DATASET RECORDS:
☆ ☆ ☆
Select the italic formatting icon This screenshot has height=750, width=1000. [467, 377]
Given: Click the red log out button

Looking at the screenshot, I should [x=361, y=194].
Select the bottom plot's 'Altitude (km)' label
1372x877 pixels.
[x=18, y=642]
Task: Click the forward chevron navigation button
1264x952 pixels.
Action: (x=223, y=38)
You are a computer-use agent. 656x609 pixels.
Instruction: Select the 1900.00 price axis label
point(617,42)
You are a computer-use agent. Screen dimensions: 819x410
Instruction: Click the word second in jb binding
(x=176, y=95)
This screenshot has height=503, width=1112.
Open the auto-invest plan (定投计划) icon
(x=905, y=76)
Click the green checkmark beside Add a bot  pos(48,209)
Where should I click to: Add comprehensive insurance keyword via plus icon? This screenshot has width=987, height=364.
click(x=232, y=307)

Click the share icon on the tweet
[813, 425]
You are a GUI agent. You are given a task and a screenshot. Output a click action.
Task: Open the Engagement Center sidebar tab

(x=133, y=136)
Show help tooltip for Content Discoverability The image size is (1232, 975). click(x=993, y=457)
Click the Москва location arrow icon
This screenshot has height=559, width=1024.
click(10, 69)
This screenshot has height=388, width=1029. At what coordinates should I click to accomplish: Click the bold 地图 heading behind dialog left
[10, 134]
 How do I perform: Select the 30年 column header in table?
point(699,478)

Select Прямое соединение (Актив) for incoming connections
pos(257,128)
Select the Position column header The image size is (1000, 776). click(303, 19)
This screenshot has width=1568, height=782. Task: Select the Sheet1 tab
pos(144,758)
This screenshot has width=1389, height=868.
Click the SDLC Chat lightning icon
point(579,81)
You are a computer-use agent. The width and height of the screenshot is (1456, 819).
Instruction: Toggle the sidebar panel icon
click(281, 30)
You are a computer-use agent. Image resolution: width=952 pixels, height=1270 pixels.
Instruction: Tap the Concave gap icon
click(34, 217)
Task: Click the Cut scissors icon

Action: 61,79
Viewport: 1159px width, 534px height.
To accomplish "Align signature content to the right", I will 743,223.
☆ ☆ ☆
EXERCISE OBJECTIVE:
Rewrite all of the lines above, putting "Command" wherever "Instruction" appears and leaving everything else unchanged.

ANSWER TO THIS PROBLEM:
Select the italic formatting icon This screenshot has height=750, width=1000. [467, 377]
Given: Click the red log out button

Looking at the screenshot, I should [x=361, y=194].
Select the bottom plot's 'Altitude (km)' label
1372x877 pixels.
[x=18, y=642]
Task: Click the forward chevron navigation button
1264x952 pixels.
Action: (x=223, y=38)
You are a computer-use agent. 656x609 pixels.
Command: Select the 1900.00 price axis label
point(617,42)
You are a computer-use agent. Screen dimensions: 819x410
Command: Click the word second in jb binding
(x=176, y=95)
This screenshot has height=503, width=1112.
Open the auto-invest plan (定投计划) icon
(x=905, y=76)
Click the green checkmark beside Add a bot  pos(48,209)
Where should I click to: Add comprehensive insurance keyword via plus icon? This screenshot has width=987, height=364.
click(x=232, y=307)

Click the share icon on the tweet
[813, 425]
You are a GUI agent. You are given a task and a screenshot. Output a click action.
Task: Open the Engagement Center sidebar tab

(x=133, y=136)
Show help tooltip for Content Discoverability The image size is (1232, 975). click(x=993, y=457)
Click the Москва location arrow icon
This screenshot has height=559, width=1024.
click(10, 69)
This screenshot has height=388, width=1029. At what coordinates should I click to accomplish: Click the bold 地图 heading behind dialog left
[10, 134]
 How do I perform: Select the 30年 column header in table?
point(699,478)

Select Прямое соединение (Актив) for incoming connections
pos(257,128)
Select the Position column header The image size is (1000, 776). click(303, 19)
This screenshot has width=1568, height=782. Task: Select the Sheet1 tab
pos(144,758)
This screenshot has width=1389, height=868.
Click the SDLC Chat lightning icon
point(579,81)
You are a computer-use agent. The width and height of the screenshot is (1456, 819).
Command: Toggle the sidebar panel icon
click(281, 30)
You are a computer-use agent. Image resolution: width=952 pixels, height=1270 pixels.
Command: Tap the Concave gap icon
click(34, 217)
Task: Click the Cut scissors icon

Action: 61,79
Viewport: 1159px width, 534px height.
To accomplish "Align signature content to the right", I will 743,223.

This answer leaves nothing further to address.